[TASKS TO COMPLETE]
- 1) In the forum thread about keeping search robots off certain pages, what should replace "noindex" to also stop robots from following the links on a page?
- 2) In the forum thread about keeping search robots off certain pages, shorten the paragraph that begins "A website is on a server." Keep its main facts.

[PAGE EXTRACT]
========================================================================

Stopping robots searching particular page

D

dorayme

A website is on a server. Just one or two of the pages are not
for public consumption. They are not top secret and no big harm
would be done if it was not 100% possible, but it would be best
if they did not come up in search engines. (A sort of provision
by a company for making some files available to those who have
the address. Company does not want password protection; but I am
considering persuading them).

What is the simplest and most effective way of stopping robots
searching a particular html pages on a server. Am looking for an
actual example and clear instructions. Getting confused by
looking at http://www.searchtools.com/index.html though doubtless
I will get less confused after much study.
 
J

Jukka K. Korpela

Scripsit dorayme:
What is the simplest and most effective way of stopping robots
searching a particular html pages on a server.

Put the following into the head part of each of those pages:

<meta name="robots" content="noindex">

Replace "noindex" by "noindex, nofollow" if you also want to stop robots
from following any links on the page (i.e. from finding new indexable pages
through it).

========================================================================

[ROWS]
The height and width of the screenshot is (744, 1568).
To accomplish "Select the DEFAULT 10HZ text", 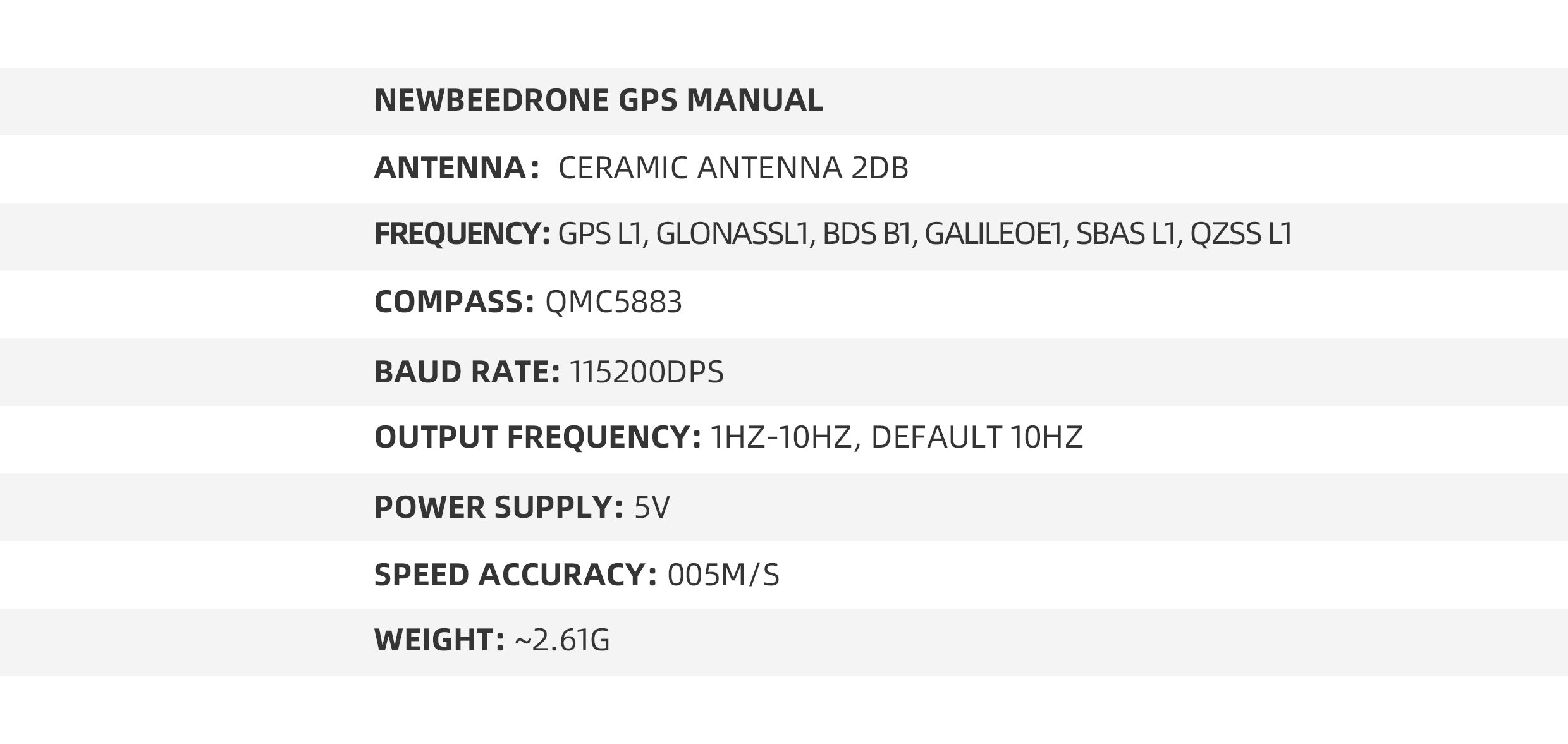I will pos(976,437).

========================================================================

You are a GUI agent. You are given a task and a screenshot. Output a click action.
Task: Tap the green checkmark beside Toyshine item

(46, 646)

========================================================================

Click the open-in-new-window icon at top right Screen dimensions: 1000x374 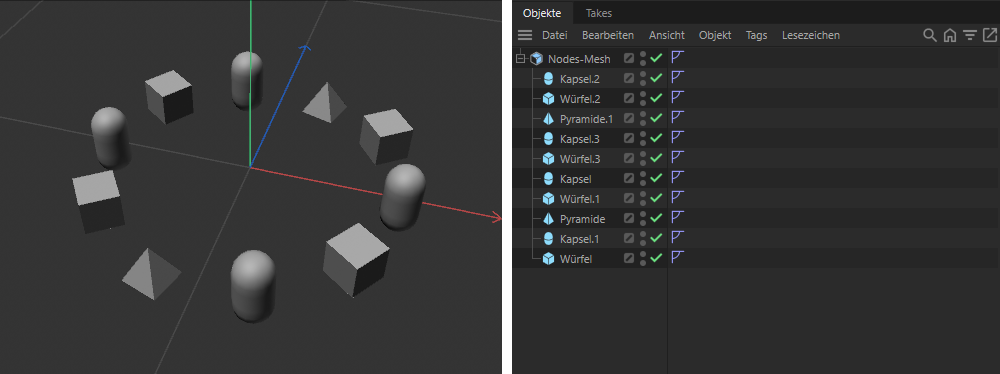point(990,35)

========================================================================

[SOLUTION SET]
- 1) "noindex, nofollow"

- 2) One or two pages on a website aren't meant for the public. They aren't top secret, and full protection isn't required, but ideally they should stay out of search engines. The company uses them to make files available to people who have the address. It doesn't want password protection, though the writer is thinking of trying to persuade it.